In the first days of Spring I find myself feeling very grateful. In the midst of ever-increasing dissonance in the world, in my own day-to-day work life and in the lives of others, I find that I crave peace and quite; space and time for reflection and the ability to pay attention to the things I care about. Coming out of winter as it does, this season seems to inspire a sense of joy; for the warmth of the sun, for the privilege of experiencing the beauty of the change from the deadened landscape of winter to the color palette of spring, and of tasting a million exquisite things that will soon begin to come from the garden.

I am grateful as well for the constant flow of writing about art that seems to come from every possible media stream. It seems that a golden age of art writing has snuck up on us, perhaps due in part to the democratization of criticism and opinion via the internet. There is a plethora of insightful and timely writing on art that is almost impossible to keep up with. From a generation of writers who have made the transition from printed media to the web to younger writers who went straight to digital forums, the arc of new ideas about art practice worked out through writing is breathtaking.

I have been slowly reading a new book called Social Medium: Artists Writing, 2000-2015 edited by Jennifer Liese and published by Paper Monument. In its pages are pieces gathered from 75 artists who write, taken from a range of sources both print and on-line including catalog essays, curatorial statements, critical essays, and social media platforms. As is often the case, I am drawn to gestures that underscore my own beliefs or that validate particular ideas about the world (I am also drawn to gestures that shake the same beliefs). This book begins with the premise that artists do write and that since the start of the 20th century artists have been responsible for some of the most influential writing of the last 100+ years (think of every manifesto from every movement you have ever heard of at the very least). Editor Jennifer Liese notes that what is different is that the internet has “irrevocably changed the production, distribution and reception of writing.”

There are too many pieces to comment on in this book, from polemical essays to opaque theoretical propositions to straight up manifestos. I am particularly savoring the Cuban artist and activist Tania Bruguera’s Manifesto on Artist’s Rights. It’s first line is:

Art is not a luxury.  Art is a basic social need to which everyone has a right.

And later:

Art is not only a statement of the present, it is a call for a different future, a better one.

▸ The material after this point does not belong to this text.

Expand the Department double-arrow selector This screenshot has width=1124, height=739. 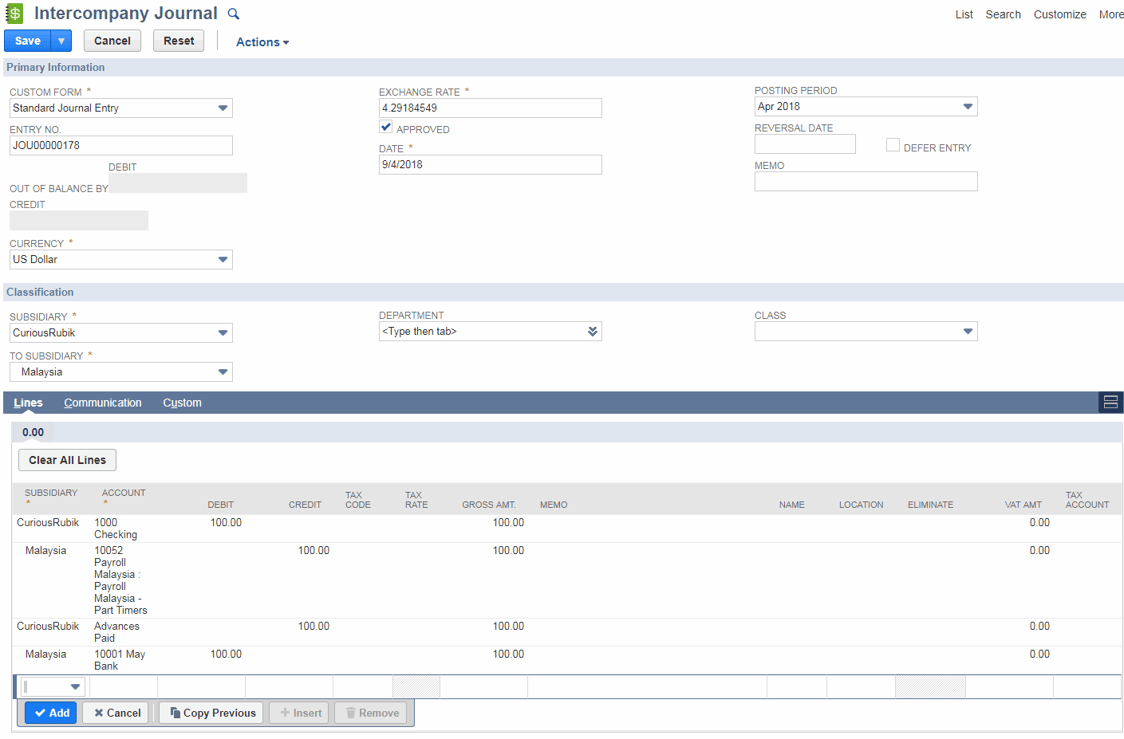click(x=592, y=331)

As with all manifestos, there is an underlying passion and a sense of impatience in Bruguera’s writing. But there is also a sense of gratitude, which, if one is aware of the price that she has paid for her activist and political ideology as a Cuban citizen, is all the more palpable.

I am grateful for such things; the idea of art as well as the object of art and for the moment we live in when finally, artists can once again practice both making and thinking, circling back to the time before such co-mingling was considered transgressive.